- Origin: Guayaquil, Ecuador
- Genres: Cumbia, Tecnocumbia, reggaeton
- Years active: 1998–present
- Members: Brigitte Sosa Susana Rivera Blanka Stronner Wendy Gómez
- Past members: Katty Elisa Maggy Flores Carla Ramírez María Fernanda Ríos Jasú Montero Dora West Jordana Doylet Diana Guerrero Katherine Bury Dayanara Peralta

= Kandela & Son =

Ecuadorian female music group

Kandela & Son is a female music group formed in 1998, being the first female vocal quintet in Ecuador.

== History ==
Kandela & Son group has changed their lineup several times with different groups of Ecuadorian singers, standing out for the permanent presence of Montero, Doylet and West. The manager of the original group from its inception to its transformation into Kandela 4G was Loly Ochoa.

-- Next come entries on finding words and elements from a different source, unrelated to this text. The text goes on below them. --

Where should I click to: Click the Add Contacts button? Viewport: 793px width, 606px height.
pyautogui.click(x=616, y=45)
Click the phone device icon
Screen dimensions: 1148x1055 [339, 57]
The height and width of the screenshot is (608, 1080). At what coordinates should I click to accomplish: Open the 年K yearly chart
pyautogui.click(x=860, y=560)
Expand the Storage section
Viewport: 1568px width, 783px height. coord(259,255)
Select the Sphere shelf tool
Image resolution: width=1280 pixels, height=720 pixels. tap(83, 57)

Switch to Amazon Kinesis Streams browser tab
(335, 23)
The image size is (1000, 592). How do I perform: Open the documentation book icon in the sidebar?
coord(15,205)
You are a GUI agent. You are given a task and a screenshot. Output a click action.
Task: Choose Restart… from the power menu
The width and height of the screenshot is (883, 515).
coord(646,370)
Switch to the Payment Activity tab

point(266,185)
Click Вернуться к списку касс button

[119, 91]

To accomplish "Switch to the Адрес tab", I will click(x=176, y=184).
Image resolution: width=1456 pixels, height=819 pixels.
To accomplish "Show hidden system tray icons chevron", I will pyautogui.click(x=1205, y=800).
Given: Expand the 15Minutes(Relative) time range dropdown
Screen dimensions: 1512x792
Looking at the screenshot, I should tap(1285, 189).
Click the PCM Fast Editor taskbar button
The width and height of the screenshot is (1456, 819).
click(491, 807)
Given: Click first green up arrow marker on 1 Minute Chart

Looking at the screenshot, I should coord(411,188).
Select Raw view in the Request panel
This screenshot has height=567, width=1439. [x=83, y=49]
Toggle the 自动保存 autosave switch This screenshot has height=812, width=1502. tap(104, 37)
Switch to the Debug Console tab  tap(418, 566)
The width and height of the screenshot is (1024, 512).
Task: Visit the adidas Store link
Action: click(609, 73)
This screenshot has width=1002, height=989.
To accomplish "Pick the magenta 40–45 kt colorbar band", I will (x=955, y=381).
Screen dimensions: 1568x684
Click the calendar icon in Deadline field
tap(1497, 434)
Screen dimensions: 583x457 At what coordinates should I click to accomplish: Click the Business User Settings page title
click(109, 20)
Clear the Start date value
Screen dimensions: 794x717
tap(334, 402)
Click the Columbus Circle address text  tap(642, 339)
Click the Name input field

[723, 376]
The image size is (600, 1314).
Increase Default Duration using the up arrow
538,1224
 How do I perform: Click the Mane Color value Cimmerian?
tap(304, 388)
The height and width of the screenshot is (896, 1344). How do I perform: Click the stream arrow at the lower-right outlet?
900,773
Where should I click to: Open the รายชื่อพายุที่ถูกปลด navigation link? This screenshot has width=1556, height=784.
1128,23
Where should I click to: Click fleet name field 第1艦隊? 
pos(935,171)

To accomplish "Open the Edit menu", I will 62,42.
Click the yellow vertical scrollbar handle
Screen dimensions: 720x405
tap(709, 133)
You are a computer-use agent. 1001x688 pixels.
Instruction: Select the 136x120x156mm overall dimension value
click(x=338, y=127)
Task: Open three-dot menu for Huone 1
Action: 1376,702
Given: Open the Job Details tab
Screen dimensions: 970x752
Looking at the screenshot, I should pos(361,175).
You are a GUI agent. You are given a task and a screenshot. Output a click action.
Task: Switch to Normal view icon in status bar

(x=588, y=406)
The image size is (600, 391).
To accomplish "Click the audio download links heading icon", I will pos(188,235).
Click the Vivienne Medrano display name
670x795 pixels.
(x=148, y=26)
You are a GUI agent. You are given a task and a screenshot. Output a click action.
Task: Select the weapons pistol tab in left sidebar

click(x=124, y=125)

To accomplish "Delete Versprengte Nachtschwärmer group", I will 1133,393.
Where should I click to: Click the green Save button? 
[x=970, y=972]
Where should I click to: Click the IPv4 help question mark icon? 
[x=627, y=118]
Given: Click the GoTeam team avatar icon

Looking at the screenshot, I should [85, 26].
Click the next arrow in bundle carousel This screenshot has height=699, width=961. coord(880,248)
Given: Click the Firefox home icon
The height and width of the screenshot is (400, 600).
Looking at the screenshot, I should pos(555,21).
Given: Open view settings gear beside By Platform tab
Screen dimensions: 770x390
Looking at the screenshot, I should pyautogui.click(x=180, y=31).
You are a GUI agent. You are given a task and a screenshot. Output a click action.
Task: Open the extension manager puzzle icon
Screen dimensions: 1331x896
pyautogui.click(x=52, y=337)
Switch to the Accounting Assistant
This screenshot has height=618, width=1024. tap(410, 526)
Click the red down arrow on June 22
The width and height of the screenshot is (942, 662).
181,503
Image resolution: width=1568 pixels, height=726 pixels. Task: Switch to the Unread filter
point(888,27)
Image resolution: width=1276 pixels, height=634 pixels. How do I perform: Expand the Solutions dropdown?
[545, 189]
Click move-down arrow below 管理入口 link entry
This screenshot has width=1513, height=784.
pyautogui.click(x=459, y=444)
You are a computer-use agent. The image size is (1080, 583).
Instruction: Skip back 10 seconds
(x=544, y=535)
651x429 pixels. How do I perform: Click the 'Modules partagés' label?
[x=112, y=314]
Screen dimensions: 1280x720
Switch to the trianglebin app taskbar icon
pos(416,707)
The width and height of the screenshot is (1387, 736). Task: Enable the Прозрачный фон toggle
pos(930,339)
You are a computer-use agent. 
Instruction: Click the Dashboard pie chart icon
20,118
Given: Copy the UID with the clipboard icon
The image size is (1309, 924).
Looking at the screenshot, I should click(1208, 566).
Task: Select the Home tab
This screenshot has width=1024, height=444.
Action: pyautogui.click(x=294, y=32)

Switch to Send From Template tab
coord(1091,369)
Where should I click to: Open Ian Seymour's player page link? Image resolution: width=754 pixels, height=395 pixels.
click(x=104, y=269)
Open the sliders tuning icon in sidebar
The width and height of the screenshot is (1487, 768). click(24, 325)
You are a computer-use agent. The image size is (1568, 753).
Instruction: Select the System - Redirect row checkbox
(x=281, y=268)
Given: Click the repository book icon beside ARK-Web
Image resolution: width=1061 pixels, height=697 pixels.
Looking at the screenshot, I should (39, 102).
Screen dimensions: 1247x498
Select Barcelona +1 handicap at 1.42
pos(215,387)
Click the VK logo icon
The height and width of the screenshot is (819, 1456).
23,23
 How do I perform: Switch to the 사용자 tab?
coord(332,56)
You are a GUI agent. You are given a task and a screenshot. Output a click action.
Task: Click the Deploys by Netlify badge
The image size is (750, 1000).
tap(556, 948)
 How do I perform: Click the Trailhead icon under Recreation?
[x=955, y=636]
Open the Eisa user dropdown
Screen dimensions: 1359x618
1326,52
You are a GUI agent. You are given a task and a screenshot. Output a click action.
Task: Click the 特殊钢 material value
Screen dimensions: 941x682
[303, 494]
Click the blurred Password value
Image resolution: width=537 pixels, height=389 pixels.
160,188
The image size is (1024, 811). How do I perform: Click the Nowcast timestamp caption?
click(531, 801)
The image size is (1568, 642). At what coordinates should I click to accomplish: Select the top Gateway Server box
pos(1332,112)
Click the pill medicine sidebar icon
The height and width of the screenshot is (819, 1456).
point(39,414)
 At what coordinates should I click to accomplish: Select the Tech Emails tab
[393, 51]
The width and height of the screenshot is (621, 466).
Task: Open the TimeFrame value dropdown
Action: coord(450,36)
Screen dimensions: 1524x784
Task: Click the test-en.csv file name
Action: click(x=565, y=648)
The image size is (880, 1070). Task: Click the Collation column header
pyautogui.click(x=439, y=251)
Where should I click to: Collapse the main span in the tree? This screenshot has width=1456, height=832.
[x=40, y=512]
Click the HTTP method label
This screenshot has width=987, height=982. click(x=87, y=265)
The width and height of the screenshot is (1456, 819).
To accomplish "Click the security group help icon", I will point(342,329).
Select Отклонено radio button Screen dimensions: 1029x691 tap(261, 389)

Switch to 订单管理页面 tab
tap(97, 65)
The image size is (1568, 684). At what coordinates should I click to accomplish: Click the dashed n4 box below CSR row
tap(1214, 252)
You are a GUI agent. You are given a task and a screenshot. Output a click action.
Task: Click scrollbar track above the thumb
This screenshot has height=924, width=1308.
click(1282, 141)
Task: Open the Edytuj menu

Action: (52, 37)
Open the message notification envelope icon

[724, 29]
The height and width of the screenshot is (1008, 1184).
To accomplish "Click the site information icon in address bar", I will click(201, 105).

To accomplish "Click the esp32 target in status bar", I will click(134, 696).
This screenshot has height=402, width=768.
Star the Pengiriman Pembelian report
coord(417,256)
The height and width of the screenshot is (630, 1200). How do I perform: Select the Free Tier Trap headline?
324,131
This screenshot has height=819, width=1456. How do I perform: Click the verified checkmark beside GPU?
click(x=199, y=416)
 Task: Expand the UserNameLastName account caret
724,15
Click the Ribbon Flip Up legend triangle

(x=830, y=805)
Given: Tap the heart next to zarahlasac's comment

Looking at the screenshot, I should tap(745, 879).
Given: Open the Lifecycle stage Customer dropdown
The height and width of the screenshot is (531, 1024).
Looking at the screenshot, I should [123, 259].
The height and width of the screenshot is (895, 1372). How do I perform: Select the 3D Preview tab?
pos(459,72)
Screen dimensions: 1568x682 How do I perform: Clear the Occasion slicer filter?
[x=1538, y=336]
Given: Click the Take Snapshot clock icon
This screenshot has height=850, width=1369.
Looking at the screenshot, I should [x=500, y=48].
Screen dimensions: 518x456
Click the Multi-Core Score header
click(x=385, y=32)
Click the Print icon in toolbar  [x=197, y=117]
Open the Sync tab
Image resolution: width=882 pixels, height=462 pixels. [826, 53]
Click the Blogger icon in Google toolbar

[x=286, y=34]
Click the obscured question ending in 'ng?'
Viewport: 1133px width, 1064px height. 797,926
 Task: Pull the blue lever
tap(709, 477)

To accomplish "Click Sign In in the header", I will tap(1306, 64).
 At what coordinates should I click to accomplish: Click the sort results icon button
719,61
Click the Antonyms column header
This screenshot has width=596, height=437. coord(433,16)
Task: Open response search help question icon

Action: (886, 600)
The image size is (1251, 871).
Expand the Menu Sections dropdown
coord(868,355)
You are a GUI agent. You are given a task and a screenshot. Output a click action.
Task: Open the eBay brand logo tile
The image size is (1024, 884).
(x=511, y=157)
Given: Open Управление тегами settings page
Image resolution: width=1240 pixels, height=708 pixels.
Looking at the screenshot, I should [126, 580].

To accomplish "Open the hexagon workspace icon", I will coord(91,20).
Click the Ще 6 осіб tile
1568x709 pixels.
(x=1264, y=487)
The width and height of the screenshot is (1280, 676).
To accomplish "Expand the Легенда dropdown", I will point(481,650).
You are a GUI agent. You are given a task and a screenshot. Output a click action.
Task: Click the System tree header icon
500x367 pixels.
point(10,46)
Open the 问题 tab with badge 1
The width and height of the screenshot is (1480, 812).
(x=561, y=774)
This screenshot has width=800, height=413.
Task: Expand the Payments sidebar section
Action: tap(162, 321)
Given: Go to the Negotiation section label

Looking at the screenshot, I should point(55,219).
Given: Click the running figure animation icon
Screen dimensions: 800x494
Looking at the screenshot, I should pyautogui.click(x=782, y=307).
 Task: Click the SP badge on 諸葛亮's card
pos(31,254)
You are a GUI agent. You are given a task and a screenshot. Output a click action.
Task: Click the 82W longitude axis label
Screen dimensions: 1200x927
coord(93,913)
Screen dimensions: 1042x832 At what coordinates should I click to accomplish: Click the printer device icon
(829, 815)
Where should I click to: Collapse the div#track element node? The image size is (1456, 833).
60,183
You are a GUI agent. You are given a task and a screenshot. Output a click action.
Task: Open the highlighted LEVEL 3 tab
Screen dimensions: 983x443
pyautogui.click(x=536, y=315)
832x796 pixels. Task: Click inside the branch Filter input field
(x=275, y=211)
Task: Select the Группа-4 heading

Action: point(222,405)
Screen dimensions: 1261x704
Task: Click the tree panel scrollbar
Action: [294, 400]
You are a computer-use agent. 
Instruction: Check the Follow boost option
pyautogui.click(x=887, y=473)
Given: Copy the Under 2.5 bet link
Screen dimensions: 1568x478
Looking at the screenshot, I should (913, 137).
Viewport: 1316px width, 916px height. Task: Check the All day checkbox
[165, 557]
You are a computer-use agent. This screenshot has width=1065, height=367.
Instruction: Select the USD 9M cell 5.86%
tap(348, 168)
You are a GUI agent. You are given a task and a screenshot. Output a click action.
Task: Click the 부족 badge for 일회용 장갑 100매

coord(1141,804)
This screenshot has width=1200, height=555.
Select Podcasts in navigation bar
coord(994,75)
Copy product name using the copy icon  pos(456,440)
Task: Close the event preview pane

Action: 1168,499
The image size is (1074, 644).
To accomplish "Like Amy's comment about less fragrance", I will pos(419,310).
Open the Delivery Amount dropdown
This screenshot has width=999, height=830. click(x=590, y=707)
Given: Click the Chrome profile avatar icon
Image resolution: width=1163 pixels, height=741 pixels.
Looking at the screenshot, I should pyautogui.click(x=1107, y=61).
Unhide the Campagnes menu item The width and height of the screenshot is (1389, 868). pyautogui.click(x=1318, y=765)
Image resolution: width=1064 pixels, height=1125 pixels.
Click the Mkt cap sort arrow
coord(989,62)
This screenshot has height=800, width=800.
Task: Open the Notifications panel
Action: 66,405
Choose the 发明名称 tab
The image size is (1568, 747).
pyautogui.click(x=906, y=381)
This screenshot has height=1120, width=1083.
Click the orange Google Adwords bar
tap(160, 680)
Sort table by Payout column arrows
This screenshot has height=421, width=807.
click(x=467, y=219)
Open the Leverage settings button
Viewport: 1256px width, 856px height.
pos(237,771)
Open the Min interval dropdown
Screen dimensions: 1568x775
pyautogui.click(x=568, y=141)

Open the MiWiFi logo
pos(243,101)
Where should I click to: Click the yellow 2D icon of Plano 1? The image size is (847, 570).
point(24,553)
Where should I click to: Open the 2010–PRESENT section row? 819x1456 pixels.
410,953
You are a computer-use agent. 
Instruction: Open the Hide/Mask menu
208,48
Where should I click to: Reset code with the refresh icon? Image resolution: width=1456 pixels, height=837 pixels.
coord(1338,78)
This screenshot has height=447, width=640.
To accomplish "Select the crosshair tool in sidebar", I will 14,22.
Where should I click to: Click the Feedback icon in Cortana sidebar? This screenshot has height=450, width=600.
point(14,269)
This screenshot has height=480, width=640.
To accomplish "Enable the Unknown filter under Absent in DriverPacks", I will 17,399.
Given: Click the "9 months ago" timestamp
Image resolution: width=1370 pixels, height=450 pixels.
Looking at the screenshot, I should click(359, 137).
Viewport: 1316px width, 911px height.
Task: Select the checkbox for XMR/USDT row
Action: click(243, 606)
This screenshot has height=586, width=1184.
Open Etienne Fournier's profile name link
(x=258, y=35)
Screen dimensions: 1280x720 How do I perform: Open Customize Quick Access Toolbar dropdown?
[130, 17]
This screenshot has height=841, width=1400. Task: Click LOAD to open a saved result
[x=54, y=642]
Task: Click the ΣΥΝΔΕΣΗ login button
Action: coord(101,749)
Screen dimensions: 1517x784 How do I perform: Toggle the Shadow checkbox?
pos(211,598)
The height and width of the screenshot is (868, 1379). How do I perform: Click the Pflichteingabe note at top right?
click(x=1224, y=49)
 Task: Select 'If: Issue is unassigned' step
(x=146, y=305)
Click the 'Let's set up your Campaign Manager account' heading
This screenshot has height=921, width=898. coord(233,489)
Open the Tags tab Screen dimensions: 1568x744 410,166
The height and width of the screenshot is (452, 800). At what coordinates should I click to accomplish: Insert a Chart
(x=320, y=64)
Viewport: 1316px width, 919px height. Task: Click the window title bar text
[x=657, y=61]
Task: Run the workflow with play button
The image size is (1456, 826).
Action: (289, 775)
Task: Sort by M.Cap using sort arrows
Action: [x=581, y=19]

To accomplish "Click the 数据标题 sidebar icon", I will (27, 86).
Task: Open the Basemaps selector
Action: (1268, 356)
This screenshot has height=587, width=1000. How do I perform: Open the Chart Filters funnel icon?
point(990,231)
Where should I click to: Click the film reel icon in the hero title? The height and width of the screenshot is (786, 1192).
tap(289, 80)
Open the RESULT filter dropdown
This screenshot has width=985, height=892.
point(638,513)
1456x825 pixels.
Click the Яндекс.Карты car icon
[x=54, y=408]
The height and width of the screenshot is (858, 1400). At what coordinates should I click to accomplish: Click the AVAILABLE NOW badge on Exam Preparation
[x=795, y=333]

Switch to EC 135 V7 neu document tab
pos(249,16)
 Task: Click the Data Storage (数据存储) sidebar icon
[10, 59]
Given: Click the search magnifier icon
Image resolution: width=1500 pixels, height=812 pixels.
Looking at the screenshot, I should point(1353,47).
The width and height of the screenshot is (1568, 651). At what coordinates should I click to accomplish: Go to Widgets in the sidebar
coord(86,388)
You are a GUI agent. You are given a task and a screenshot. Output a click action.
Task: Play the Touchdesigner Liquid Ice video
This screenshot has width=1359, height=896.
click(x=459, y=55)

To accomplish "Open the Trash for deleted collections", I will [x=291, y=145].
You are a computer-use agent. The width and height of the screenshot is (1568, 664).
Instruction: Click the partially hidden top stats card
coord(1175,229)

The first generation of Kandela & Son consisted of Katty Elisa Lamilla, Maggie Flores, Karla and Dayra Ramírez and María Fernanda Ormaza. Their first studio album was titled "A mi modo" and it was released in 1999. Then in 2006, the most recognized lineup was assembled, in whom were Jasú Montero, Jordana Doylet, Dora West, Katherine Bury and Diana Guerrero; they entered projects outside the musical field, also combining with their productions.

Kandela & Son had a televised reality show called "Buscando a La Quinta Kandela" which aired on GamaTV in 2008, after which a new member, Kimberly Jaramillo, was added. In 2009, they carried out a television project about an inspired novel in its trajectory. The project was called "Kandela", the idea of Estefanía Isaías and Ignacio Sáinz. It consisted of 50 chapters, and was broadcast by TC Televisión. In 2011, they performed in the program "Kandela Pura" on Canal Uno for six months.

The fourth generation of Kandela & Son consisted of Dayanara Peralta, Blanca Sttroner, Lorena Gaibor and Brigitte Sosa in 2014. From this generation on, the group was renamed "Kandela 4G". The first single with this new lineup was titled "Su amor es music". After the departure of Gaibor and Peralta, singers Janan Velasco and Susana Rivera joined the group.